So I understand the monty hall problem fine but not the reverse.
Premise of question: As I was watching a show on youtube there were 3 people eating burritos and one had a bad filling and one of the people had the option to switch with one of the other two people then all people bite the middle of the burrito.
What I think I understand: if the burritos are distributed at random you can assume a 66% of getting a good burrito. If you stay with your burrito you remain with a 66% chance. If you switch your odds will go down because the best you can do is the same fine burrito or you can get the bad burrito.
What I dont understand: What is your odds if the host doesnt eliminate one of the burritos? Is it the same 66% no matter what cause you dont know any additional information even if the options of switching are equal to or worse than your own hopefully good option?
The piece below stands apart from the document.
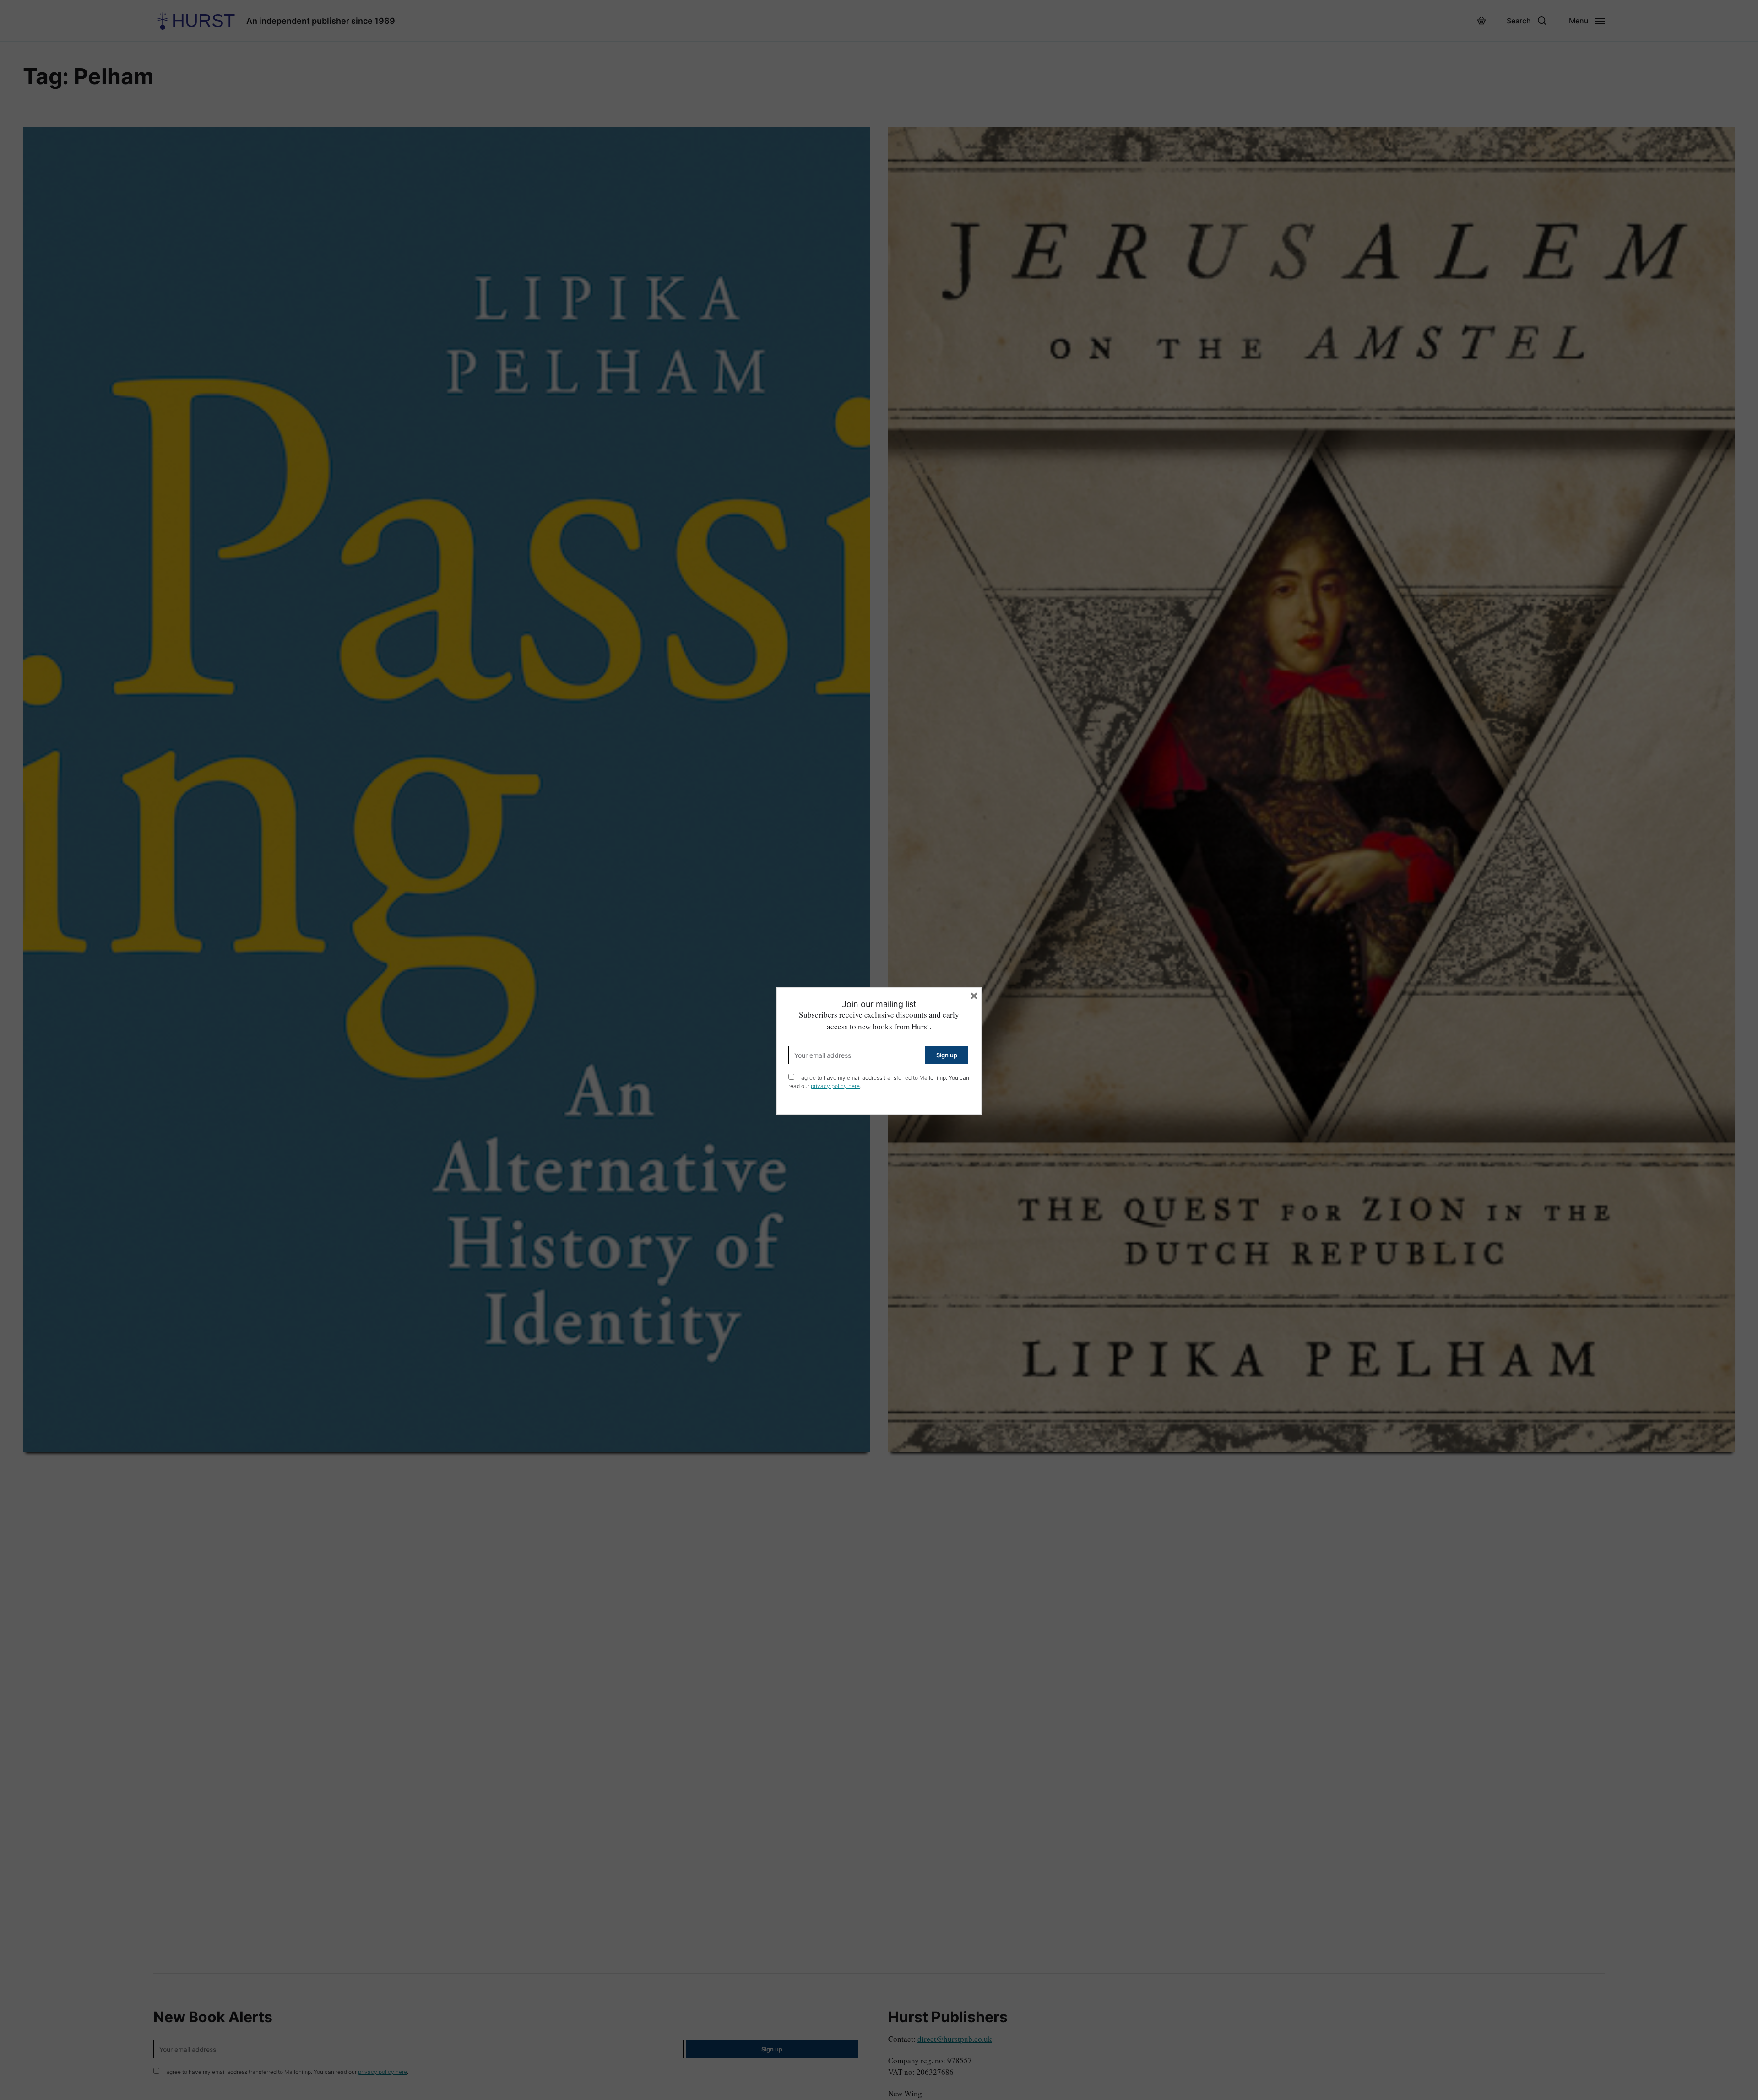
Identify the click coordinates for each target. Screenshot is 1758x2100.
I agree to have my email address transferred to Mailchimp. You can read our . (878, 1081)
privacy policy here (835, 1085)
I don't think your decision matters since no information is added by the elimination/non elimination of a burrito.
Consider the different strategies of switch/stay. $$P(good_i) = 1-P_{bad,i}=2/3$$
If you go with switch: $$P(good|good_i)= 1/2$$ $$P(good|bad_i)= 1$$ $$P(good) = \frac{2}{3}\frac{1}{2}+\frac{1}{3}=2/3$$
If you stay: $$P(good|good_i)= 1$$ $$P(good|bad_i)= 0$$ $$P(good) = \frac{2}{3}+0=2/3$$
So it doesn't matter as expected
Edit:The question is extended to include additional question from asker:
Say the host unwittingly revealed one of the good burritos. I believe you need to take into account the unwittingly part. Say you choose a burrito and the host is known to not know which burrito is which.
$$P(good_i|good_{revealed}) = \frac{P(good_{revealed}|good_i)}{P(good_{revealed})}P(good_i) = \frac{\frac{1}{2}}{\frac{2}{3}}\frac{2}{3}=1/2$$
If the host doesn't know then no information is transmitted and you are neither better off switching nor staying.
Say the host always reveals a good burrito, then we are in standard Monty hall territory. We should stay.